## What you need to do
Swap each "bus icon" in the entries below for "bus marker" and copy them out again, changing nothing else.
----- Task input
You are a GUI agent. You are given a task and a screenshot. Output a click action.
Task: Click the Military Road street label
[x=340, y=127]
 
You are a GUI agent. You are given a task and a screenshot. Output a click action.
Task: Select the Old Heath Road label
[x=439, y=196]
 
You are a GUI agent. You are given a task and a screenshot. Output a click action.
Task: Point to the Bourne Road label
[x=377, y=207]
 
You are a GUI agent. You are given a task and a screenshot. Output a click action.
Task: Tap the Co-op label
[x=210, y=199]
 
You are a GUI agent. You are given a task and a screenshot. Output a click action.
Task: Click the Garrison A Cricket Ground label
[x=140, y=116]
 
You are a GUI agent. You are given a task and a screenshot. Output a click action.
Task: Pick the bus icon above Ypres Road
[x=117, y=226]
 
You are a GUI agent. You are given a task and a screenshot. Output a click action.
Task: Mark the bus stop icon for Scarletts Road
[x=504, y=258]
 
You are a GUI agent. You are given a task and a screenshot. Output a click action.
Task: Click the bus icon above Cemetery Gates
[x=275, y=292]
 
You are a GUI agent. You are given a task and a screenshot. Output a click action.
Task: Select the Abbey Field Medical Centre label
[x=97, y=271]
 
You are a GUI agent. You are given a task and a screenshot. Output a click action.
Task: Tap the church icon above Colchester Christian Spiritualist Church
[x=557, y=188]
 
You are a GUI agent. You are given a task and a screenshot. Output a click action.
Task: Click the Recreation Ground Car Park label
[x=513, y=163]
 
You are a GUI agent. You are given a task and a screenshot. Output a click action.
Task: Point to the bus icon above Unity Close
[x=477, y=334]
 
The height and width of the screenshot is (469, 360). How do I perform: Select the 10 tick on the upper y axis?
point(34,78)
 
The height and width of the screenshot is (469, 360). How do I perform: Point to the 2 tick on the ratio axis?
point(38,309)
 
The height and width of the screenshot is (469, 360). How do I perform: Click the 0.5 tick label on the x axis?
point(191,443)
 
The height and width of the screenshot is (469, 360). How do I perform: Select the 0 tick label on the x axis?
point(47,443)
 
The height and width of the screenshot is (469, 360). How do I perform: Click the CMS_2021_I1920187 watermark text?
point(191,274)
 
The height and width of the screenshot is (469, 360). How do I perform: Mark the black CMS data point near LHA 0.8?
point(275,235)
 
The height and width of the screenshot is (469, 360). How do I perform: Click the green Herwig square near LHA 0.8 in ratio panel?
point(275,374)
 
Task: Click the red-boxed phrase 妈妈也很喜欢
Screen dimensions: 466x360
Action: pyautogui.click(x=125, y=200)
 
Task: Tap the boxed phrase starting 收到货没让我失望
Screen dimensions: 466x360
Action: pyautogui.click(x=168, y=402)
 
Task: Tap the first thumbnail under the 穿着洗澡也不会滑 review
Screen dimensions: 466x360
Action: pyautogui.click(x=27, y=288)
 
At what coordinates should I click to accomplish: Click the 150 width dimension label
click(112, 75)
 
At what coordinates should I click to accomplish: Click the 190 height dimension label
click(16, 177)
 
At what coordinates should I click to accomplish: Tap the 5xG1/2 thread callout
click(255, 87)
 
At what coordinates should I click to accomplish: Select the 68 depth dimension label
----------
## Solution to this problem
You are a GUI agent. You are given a task and a screenshot. Output a click action.
Task: Click the Military Road street label
[x=340, y=127]
 
You are a GUI agent. You are given a task and a screenshot. Output a click action.
Task: Select the Old Heath Road label
[x=439, y=196]
 
You are a GUI agent. You are given a task and a screenshot. Output a click action.
Task: Point to the Bourne Road label
[x=377, y=207]
 
You are a GUI agent. You are given a task and a screenshot. Output a click action.
Task: Tap the Co-op label
[x=210, y=199]
 
You are a GUI agent. You are given a task and a screenshot. Output a click action.
Task: Click the Garrison A Cricket Ground label
[x=140, y=116]
 
You are a GUI agent. You are given a task and a screenshot. Output a click action.
Task: Pick the bus marker above Ypres Road
[x=117, y=226]
 
You are a GUI agent. You are given a task and a screenshot. Output a click action.
Task: Mark the bus stop icon for Scarletts Road
[x=504, y=258]
 
You are a GUI agent. You are given a task and a screenshot. Output a click action.
Task: Click the bus marker above Cemetery Gates
[x=275, y=292]
 
You are a GUI agent. You are given a task and a screenshot. Output a click action.
Task: Select the Abbey Field Medical Centre label
[x=97, y=271]
 
You are a GUI agent. You are given a task and a screenshot. Output a click action.
Task: Tap the church icon above Colchester Christian Spiritualist Church
[x=557, y=188]
 
You are a GUI agent. You are given a task and a screenshot. Output a click action.
Task: Click the Recreation Ground Car Park label
[x=513, y=163]
 
You are a GUI agent. You are given a task and a screenshot. Output a click action.
Task: Point to the bus marker above Unity Close
[x=477, y=334]
 
The height and width of the screenshot is (469, 360). How do I perform: Select the 10 tick on the upper y axis?
point(34,78)
 
The height and width of the screenshot is (469, 360). How do I perform: Point to the 2 tick on the ratio axis?
point(38,309)
 
The height and width of the screenshot is (469, 360). How do I perform: Click the 0.5 tick label on the x axis?
point(191,443)
 
The height and width of the screenshot is (469, 360). How do I perform: Select the 0 tick label on the x axis?
point(47,443)
 
The height and width of the screenshot is (469, 360). How do I perform: Click the CMS_2021_I1920187 watermark text?
point(191,274)
 
The height and width of the screenshot is (469, 360). How do I perform: Mark the black CMS data point near LHA 0.8?
point(275,235)
 
The height and width of the screenshot is (469, 360). How do I perform: Click the green Herwig square near LHA 0.8 in ratio panel?
point(275,374)
 
Task: Click the red-boxed phrase 妈妈也很喜欢
Screen dimensions: 466x360
Action: pyautogui.click(x=125, y=200)
 
Task: Tap the boxed phrase starting 收到货没让我失望
Screen dimensions: 466x360
Action: pyautogui.click(x=168, y=402)
 
Task: Tap the first thumbnail under the 穿着洗澡也不会滑 review
Screen dimensions: 466x360
Action: pyautogui.click(x=27, y=288)
 
At what coordinates should I click to accomplish: Click the 150 width dimension label
click(112, 75)
 
At what coordinates should I click to accomplish: Click the 190 height dimension label
click(16, 177)
 
At what coordinates should I click to accomplish: Tap the 5xG1/2 thread callout
click(255, 87)
 
At what coordinates should I click to accomplish: Select the 68 depth dimension label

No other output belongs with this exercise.